_EXERCISE MATERIAL_.
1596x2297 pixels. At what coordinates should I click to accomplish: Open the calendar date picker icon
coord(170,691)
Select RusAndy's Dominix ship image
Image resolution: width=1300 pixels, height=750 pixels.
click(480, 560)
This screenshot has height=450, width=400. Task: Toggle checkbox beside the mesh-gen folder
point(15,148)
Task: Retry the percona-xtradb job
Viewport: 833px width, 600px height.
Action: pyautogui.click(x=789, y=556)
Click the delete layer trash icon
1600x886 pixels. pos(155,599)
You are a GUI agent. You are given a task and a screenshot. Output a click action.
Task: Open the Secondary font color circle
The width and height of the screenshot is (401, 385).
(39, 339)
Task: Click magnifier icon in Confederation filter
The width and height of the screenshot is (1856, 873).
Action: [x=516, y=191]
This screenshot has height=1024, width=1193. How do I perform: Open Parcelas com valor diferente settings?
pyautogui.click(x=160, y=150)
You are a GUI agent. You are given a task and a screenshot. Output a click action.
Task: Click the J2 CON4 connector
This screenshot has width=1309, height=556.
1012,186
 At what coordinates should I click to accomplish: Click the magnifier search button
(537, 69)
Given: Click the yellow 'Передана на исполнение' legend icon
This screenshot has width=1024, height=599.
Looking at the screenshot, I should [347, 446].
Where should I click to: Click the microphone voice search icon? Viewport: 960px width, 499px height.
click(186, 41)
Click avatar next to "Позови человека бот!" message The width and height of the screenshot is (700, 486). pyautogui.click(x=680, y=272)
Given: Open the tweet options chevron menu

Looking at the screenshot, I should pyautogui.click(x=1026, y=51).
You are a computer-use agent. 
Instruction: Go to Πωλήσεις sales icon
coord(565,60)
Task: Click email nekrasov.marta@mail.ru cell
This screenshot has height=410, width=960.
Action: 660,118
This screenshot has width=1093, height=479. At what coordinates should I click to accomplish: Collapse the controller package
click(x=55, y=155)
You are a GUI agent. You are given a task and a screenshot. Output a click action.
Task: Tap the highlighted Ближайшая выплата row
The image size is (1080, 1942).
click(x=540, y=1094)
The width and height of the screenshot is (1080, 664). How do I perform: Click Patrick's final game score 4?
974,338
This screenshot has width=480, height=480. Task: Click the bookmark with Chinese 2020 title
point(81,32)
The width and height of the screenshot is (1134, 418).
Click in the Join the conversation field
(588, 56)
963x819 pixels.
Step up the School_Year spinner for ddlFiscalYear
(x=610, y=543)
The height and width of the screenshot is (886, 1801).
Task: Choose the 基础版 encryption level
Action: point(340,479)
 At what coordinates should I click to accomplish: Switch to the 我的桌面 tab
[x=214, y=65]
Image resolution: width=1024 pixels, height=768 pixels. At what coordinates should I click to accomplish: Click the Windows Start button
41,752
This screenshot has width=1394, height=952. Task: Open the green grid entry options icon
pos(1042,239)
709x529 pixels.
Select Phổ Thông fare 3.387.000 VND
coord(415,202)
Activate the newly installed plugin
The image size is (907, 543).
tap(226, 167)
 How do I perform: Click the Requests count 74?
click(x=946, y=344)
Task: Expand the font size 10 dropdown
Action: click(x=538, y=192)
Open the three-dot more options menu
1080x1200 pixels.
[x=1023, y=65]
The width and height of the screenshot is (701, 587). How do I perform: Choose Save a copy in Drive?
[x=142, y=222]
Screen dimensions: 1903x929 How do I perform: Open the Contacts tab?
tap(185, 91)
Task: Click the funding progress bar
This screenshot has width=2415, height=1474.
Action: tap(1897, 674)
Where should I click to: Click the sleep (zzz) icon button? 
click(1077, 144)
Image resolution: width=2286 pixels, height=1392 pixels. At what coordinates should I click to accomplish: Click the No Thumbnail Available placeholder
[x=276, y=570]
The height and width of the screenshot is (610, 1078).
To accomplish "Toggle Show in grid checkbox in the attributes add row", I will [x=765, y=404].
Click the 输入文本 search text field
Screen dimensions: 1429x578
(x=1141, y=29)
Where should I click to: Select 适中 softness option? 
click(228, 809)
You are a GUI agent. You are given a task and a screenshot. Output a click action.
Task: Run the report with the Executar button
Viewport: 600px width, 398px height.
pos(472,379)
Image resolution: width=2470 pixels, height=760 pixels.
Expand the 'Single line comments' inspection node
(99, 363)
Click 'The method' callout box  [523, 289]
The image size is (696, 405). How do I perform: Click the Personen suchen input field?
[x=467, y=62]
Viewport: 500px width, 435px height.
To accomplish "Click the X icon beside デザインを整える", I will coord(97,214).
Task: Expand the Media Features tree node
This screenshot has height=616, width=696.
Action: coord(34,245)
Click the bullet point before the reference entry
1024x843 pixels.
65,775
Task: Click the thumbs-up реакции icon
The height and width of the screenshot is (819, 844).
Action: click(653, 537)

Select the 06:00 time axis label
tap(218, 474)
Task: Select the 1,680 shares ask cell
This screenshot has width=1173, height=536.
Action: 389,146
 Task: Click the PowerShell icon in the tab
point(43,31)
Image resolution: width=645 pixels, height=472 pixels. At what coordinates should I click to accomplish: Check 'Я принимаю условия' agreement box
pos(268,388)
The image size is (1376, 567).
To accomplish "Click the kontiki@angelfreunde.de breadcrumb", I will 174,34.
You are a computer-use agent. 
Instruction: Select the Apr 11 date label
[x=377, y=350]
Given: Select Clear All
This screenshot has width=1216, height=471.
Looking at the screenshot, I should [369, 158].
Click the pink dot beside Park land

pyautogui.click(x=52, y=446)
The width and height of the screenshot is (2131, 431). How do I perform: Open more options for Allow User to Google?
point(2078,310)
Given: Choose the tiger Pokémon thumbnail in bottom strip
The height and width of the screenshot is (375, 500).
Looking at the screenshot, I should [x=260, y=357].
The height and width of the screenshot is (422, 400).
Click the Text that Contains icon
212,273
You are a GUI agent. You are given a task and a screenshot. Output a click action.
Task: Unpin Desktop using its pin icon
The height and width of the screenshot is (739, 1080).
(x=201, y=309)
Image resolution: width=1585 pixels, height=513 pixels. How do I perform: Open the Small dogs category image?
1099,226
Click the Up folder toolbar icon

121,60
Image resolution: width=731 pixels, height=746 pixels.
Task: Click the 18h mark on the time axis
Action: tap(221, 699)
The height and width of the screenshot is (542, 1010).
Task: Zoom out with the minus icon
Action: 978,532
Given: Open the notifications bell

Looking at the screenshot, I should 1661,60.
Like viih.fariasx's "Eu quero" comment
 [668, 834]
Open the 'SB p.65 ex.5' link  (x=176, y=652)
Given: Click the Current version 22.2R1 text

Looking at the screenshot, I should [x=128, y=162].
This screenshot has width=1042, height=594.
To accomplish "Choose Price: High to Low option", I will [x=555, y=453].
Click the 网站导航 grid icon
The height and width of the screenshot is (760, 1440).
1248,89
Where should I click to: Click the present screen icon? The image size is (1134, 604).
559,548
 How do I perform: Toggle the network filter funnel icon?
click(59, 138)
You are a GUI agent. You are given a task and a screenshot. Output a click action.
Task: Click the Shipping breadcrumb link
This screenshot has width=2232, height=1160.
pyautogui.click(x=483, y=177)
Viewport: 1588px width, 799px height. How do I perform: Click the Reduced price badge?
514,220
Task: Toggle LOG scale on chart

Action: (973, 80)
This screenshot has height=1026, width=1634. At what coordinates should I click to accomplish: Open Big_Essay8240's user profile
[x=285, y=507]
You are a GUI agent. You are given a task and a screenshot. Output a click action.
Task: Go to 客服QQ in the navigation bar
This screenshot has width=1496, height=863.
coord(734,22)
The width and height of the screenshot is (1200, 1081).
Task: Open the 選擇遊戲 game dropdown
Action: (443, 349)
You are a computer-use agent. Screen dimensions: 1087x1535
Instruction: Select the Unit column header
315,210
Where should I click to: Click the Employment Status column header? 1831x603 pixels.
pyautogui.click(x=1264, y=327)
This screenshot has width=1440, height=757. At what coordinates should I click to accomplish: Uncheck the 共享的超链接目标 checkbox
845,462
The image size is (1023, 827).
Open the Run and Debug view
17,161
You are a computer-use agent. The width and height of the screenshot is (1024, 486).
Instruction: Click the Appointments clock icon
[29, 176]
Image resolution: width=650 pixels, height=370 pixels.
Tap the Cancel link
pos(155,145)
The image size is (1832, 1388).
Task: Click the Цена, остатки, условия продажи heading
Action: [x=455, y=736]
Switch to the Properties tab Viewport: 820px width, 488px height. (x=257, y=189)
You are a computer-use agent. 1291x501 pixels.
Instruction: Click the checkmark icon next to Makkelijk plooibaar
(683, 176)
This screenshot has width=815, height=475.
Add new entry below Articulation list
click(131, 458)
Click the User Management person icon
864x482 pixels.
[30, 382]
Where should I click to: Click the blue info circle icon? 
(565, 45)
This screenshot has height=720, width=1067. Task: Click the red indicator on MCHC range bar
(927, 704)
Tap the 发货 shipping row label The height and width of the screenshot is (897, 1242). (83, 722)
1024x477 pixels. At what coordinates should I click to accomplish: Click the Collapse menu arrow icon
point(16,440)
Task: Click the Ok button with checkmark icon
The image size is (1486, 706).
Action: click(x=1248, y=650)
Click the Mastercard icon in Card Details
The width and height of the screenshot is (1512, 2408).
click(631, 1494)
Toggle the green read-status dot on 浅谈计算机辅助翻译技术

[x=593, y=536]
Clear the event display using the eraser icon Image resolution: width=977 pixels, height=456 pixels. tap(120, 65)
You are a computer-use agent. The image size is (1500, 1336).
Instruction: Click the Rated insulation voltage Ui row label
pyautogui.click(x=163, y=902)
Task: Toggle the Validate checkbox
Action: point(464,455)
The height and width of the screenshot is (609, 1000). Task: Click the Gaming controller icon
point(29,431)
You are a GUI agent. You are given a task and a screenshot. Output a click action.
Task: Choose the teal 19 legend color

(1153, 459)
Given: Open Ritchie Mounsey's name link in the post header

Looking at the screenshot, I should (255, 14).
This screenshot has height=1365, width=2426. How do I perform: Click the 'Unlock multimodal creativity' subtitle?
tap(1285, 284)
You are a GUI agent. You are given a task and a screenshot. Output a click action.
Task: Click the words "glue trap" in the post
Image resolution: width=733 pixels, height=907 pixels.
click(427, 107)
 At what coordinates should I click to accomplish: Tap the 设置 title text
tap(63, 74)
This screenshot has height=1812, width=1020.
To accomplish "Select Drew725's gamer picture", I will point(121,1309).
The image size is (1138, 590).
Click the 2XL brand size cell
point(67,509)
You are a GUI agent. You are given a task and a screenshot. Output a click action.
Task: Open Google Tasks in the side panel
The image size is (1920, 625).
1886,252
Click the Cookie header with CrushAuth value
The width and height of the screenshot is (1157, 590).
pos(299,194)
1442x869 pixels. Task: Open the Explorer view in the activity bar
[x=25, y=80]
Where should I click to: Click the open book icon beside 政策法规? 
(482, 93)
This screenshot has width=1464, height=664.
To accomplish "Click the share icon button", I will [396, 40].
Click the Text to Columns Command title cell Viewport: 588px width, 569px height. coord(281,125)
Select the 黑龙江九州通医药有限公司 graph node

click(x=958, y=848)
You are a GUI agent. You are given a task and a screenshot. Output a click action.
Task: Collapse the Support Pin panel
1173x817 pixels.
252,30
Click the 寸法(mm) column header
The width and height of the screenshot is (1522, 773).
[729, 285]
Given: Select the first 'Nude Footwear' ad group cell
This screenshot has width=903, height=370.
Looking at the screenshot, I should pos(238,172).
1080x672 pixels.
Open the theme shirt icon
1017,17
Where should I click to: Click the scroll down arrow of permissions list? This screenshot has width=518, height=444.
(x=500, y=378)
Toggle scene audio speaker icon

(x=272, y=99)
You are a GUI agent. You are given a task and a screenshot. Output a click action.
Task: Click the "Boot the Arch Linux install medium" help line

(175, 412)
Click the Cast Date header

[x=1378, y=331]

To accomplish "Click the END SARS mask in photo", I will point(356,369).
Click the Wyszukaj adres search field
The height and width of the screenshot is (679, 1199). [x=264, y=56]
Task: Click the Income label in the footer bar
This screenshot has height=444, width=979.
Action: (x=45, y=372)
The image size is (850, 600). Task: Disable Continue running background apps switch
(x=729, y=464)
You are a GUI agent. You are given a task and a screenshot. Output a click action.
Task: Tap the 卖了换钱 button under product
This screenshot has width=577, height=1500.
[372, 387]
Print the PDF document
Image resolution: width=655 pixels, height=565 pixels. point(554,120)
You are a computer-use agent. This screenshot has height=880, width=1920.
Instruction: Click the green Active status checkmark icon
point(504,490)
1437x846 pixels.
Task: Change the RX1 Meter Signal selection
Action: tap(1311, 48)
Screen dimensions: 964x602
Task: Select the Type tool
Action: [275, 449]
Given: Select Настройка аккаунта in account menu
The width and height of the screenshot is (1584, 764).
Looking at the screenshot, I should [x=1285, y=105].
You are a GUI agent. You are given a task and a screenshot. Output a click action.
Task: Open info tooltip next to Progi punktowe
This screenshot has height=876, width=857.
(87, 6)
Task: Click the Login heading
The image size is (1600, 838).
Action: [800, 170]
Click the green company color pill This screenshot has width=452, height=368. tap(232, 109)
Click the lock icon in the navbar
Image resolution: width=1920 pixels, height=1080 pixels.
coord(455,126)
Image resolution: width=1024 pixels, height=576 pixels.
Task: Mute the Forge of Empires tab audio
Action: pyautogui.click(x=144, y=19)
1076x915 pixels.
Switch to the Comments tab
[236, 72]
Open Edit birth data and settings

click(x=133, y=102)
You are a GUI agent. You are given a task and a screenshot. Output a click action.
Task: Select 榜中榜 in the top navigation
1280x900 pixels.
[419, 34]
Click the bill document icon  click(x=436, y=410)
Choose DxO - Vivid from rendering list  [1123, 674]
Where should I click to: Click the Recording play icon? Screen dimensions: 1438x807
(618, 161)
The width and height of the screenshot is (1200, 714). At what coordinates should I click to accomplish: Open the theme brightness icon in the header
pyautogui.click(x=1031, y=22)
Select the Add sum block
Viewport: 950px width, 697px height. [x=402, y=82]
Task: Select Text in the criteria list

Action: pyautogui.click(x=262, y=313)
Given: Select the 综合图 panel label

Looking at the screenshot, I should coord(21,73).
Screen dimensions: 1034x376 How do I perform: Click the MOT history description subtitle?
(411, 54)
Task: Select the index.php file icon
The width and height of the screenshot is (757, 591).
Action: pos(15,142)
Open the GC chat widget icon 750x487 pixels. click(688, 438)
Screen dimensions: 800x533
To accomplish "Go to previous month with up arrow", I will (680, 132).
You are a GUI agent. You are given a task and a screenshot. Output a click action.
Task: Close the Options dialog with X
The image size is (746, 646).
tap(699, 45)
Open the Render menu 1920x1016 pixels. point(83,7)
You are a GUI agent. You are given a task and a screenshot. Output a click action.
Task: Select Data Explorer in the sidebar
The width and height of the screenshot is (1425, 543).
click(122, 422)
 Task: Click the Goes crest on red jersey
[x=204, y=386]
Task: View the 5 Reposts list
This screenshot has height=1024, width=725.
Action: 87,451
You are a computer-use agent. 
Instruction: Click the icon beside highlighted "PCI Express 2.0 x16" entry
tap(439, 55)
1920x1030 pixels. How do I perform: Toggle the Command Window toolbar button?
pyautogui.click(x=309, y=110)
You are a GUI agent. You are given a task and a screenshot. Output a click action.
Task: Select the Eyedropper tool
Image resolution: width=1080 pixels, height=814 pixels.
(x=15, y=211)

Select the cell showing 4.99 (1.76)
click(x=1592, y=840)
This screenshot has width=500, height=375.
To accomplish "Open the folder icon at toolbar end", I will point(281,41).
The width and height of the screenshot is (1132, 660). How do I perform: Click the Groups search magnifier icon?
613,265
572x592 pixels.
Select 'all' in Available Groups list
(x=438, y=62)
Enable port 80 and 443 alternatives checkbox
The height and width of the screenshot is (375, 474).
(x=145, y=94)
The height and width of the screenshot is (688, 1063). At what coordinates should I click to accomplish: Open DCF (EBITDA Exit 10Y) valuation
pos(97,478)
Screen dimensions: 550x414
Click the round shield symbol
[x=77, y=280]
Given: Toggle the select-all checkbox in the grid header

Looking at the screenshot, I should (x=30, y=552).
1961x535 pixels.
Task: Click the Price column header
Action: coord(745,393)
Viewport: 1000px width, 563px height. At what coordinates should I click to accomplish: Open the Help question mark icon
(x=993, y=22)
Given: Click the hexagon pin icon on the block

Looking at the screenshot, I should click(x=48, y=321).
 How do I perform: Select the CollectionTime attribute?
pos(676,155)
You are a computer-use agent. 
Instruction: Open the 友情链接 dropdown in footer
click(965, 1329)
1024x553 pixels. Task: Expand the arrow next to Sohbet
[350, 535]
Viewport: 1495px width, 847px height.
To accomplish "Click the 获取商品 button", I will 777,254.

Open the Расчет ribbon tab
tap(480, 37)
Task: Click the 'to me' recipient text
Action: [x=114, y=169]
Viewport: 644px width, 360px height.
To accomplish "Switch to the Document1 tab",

_EXERCISE DIRECTIONS_.
Could you return exactly the stretch of the data above that starts at the line with "the Arch Linux" and ends at the line with "Task: Tap the 卖了换钱 button under product", both lines included?

_YOUR SOLUTION_.
Task: Click the "Boot the Arch Linux install medium" help line

(175, 412)
Click the Cast Date header

[x=1378, y=331]

To accomplish "Click the END SARS mask in photo", I will point(356,369).
Click the Wyszukaj adres search field
The height and width of the screenshot is (679, 1199). [x=264, y=56]
Task: Click the Income label in the footer bar
This screenshot has height=444, width=979.
Action: (x=45, y=372)
The image size is (850, 600). Task: Disable Continue running background apps switch
(x=729, y=464)
You are a GUI agent. You are given a task and a screenshot. Output a click action.
Task: Tap the 卖了换钱 button under product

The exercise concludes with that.